==== Exercise material

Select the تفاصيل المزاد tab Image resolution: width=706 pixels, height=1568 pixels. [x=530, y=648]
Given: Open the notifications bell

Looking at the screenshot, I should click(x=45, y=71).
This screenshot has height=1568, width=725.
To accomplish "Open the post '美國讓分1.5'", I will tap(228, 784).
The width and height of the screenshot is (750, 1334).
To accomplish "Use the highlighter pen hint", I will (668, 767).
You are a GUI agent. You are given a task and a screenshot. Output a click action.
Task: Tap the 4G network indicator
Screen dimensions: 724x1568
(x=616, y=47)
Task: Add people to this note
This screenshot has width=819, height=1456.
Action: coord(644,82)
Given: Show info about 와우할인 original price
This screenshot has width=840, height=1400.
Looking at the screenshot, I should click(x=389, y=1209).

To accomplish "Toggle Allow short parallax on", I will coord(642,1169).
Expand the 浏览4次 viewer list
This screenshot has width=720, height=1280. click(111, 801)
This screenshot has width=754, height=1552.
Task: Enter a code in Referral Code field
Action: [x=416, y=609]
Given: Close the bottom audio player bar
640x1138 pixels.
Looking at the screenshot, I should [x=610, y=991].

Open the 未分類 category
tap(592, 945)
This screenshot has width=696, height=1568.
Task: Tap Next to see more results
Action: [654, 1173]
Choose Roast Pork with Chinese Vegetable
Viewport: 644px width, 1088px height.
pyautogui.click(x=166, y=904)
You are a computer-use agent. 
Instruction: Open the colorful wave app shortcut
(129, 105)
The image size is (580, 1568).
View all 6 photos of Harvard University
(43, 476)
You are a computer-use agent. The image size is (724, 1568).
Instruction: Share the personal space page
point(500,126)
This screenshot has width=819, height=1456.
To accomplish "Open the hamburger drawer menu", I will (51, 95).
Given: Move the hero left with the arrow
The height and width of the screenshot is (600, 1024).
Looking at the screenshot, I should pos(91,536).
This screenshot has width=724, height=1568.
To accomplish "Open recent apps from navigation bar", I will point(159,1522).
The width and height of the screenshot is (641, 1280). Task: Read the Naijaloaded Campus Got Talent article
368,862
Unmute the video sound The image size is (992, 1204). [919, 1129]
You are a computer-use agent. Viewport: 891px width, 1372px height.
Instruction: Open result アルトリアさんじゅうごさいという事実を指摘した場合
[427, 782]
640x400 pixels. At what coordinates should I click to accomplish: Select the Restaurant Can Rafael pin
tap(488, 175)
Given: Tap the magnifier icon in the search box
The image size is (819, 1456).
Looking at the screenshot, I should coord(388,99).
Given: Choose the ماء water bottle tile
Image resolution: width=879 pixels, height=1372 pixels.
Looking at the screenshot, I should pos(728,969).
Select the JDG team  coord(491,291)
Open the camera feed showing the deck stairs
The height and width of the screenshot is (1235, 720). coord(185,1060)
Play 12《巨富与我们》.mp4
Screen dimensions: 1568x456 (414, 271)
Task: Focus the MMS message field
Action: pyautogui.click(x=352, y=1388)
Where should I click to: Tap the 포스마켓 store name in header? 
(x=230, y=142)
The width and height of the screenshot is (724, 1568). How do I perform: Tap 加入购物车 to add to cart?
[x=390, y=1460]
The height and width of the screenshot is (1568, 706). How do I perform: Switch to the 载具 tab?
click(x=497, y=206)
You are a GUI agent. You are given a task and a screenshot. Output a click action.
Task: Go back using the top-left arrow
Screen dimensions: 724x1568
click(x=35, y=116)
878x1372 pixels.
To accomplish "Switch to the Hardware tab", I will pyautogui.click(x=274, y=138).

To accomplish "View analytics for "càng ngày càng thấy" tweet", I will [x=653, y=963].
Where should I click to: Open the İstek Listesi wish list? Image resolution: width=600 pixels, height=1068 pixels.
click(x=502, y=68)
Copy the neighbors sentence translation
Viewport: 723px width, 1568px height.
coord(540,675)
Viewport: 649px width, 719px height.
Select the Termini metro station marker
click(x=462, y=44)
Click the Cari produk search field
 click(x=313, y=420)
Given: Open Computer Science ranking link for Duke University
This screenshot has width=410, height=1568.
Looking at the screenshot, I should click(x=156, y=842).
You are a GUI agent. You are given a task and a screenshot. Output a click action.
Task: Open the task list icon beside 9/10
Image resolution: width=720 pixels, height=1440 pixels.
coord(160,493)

========

To be done:
Swap "Instruction" for "Command" everywhere in the records above, leaving every other character as it is.

Solution for this exercise:
Select the تفاصيل المزاد tab Image resolution: width=706 pixels, height=1568 pixels. [x=530, y=648]
Given: Open the notifications bell

Looking at the screenshot, I should click(x=45, y=71).
This screenshot has height=1568, width=725.
To accomplish "Open the post '美國讓分1.5'", I will tap(228, 784).
The width and height of the screenshot is (750, 1334).
To accomplish "Use the highlighter pen hint", I will (668, 767).
You are a GUI agent. You are given a task and a screenshot. Output a click action.
Task: Tap the 4G network indicator
Screen dimensions: 724x1568
(x=616, y=47)
Task: Add people to this note
This screenshot has width=819, height=1456.
Action: coord(644,82)
Given: Show info about 와우할인 original price
This screenshot has width=840, height=1400.
Looking at the screenshot, I should click(x=389, y=1209).

To accomplish "Toggle Allow short parallax on", I will coord(642,1169).
Expand the 浏览4次 viewer list
This screenshot has width=720, height=1280. click(111, 801)
This screenshot has width=754, height=1552.
Task: Enter a code in Referral Code field
Action: [x=416, y=609]
Given: Close the bottom audio player bar
640x1138 pixels.
Looking at the screenshot, I should [x=610, y=991].

Open the 未分類 category
tap(592, 945)
This screenshot has width=696, height=1568.
Task: Tap Next to see more results
Action: [654, 1173]
Choose Roast Pork with Chinese Vegetable
Viewport: 644px width, 1088px height.
pyautogui.click(x=166, y=904)
You are a computer-use agent. 
Command: Open the colorful wave app shortcut
(129, 105)
The image size is (580, 1568).
View all 6 photos of Harvard University
(43, 476)
You are a computer-use agent. The image size is (724, 1568).
Command: Share the personal space page
point(500,126)
This screenshot has width=819, height=1456.
To accomplish "Open the hamburger drawer menu", I will (51, 95).
Given: Move the hero left with the arrow
The height and width of the screenshot is (600, 1024).
Looking at the screenshot, I should pos(91,536).
This screenshot has width=724, height=1568.
To accomplish "Open recent apps from navigation bar", I will point(159,1522).
The width and height of the screenshot is (641, 1280). Task: Read the Naijaloaded Campus Got Talent article
368,862
Unmute the video sound The image size is (992, 1204). [919, 1129]
You are a computer-use agent. Viewport: 891px width, 1372px height.
Command: Open result アルトリアさんじゅうごさいという事実を指摘した場合
[427, 782]
640x400 pixels. At what coordinates should I click to accomplish: Select the Restaurant Can Rafael pin
tap(488, 175)
Given: Tap the magnifier icon in the search box
The image size is (819, 1456).
Looking at the screenshot, I should coord(388,99).
Given: Choose the ماء water bottle tile
Image resolution: width=879 pixels, height=1372 pixels.
Looking at the screenshot, I should pos(728,969).
Select the JDG team  coord(491,291)
Open the camera feed showing the deck stairs
The height and width of the screenshot is (1235, 720). coord(185,1060)
Play 12《巨富与我们》.mp4
Screen dimensions: 1568x456 (414, 271)
Task: Focus the MMS message field
Action: pyautogui.click(x=352, y=1388)
Where should I click to: Tap the 포스마켓 store name in header? 
(x=230, y=142)
The width and height of the screenshot is (724, 1568). How do I perform: Tap 加入购物车 to add to cart?
[x=390, y=1460]
The height and width of the screenshot is (1568, 706). How do I perform: Switch to the 载具 tab?
click(x=497, y=206)
You are a GUI agent. You are given a task and a screenshot. Output a click action.
Task: Go back using the top-left arrow
Screen dimensions: 724x1568
click(x=35, y=116)
878x1372 pixels.
To accomplish "Switch to the Hardware tab", I will pyautogui.click(x=274, y=138).

To accomplish "View analytics for "càng ngày càng thấy" tweet", I will [x=653, y=963].
Where should I click to: Open the İstek Listesi wish list? Image resolution: width=600 pixels, height=1068 pixels.
click(x=502, y=68)
Copy the neighbors sentence translation
Viewport: 723px width, 1568px height.
coord(540,675)
Viewport: 649px width, 719px height.
Select the Termini metro station marker
click(x=462, y=44)
Click the Cari produk search field
 click(x=313, y=420)
Given: Open Computer Science ranking link for Duke University
This screenshot has width=410, height=1568.
Looking at the screenshot, I should click(x=156, y=842).
You are a GUI agent. You are given a task and a screenshot. Output a click action.
Task: Open the task list icon beside 9/10
Image resolution: width=720 pixels, height=1440 pixels.
coord(160,493)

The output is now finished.